■ EXERCISE
Using the account of the surprise dinner, answer each question briefly.
(a) How many people was the reservation at Tribute for?
(b) What did one friend do earlier in the week for fear of cracking under pressure?
(c) What is the name of the kale salad?

■ QUOTED TEXT
[BEGIN]
It was a perfect night.
A reservation for 14 at Tribute, a pizza restaurant in San Diego. Every seat filled with friends from across the country—well, almost every seat. Our friend’s husband had been planning this weekend gathering for over a month, all of us jumping at the chance to celebrate the expanding family tree of our friend group. For some, it was a Peace Corps reunion. For others, an extended network of friends-of-friends, made instantly close by our shared love for the same person.
After more than a decade of friendship, I finally met one of my best friend’s sisters in person—someone I knew through stories, photos, and secondhand memories but had never actually stood across from. It was that strange, surreal feeling of meeting someone for the first time and somehow already knowing them.
Remarkabely, we all arrived on time—a rare feat for this group. Just a few minutes later, our friend walked in, completely flabbergasted. The perfect surprise. It felt almost cinematic—like a scene unfolding in perfect sync, each of us hitting our marks without rehearsal.
"What the fuck?"
The disbelief, the laughter—all landing right on cue. She stayed in a state of shock for several solid minutes, the server resolutely attempting to explain the menu and take drink orders. But then the tears spread like a wave around the table, and the server—still trying—was met with total indifference.
Read the room, man.
And then, as the initial shock wore off, suspicion set in. She started piecing it all together—how I had been weirdly vague in a text the night before, when, in reality, I was mid-flight. How another friend ignored her call earlier in the week, too afraid they’d crack under pressure. Luckily, she hadn’t noticed that a few locations on Find My Friends had mysteriously disappeared.
It was a beautiful night. The conversation moved effortlessly—smaller side exchanges folding into bigger group discussions and back again, the kind of flow you can’t manufacture, only experience. I wanted to savor every second.
Every dish felt intentional, each bite pulling us further into the kind of dinner you never want to end. It began with a bread plate so absurdly perfect it felt almost ceremonial—burrata spilling onto a warm, golden crust, the sharp tang of balsamic glaze, rich olive oil and pepper, a pat of butter softening at the edges. Then came the cheesy bread, rich and indulgent, followed by two salads that defied expectation. I, a lifelong kale skeptic, found myself devouring the brilliantly named I Kale, I Saw, I Conquered. And honestly, how could I resist? Farmer’s market kale, a betrayal of Caesar by the coward Brutus dressing, preserved Meyer lemon, Calabrian chiles, Parmigiano Reggiano, focaccia croutons, Aleppo pepper.
[END]
■ EXTRACTED DATA
[BEGIN]
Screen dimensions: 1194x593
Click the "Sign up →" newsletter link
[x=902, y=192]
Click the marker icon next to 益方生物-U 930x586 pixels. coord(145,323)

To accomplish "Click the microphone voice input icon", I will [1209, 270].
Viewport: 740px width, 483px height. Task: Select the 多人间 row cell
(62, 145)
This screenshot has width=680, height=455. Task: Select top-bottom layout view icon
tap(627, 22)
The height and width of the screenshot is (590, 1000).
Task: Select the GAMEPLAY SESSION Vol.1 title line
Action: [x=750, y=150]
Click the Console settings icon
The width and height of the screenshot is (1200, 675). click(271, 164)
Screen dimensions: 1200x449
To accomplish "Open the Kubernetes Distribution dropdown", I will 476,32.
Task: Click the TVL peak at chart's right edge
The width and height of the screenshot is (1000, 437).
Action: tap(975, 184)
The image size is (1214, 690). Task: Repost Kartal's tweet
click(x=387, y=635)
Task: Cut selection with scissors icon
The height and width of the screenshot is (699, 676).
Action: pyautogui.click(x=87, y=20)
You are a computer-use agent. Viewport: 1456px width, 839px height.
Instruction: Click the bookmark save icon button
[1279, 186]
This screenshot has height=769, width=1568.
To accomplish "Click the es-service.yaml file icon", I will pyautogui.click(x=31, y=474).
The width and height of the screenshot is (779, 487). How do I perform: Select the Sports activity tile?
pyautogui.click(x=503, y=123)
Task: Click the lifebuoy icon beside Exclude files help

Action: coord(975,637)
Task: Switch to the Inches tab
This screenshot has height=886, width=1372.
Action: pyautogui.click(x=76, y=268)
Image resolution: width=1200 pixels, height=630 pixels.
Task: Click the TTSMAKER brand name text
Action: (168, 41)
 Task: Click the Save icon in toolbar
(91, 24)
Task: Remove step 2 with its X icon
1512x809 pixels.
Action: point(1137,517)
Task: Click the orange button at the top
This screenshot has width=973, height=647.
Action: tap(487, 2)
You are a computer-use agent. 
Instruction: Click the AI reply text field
[END]
■ TASK RESULT
(a) 14
(b) Ignored her call
(c) I Kale, I Saw, I Conquered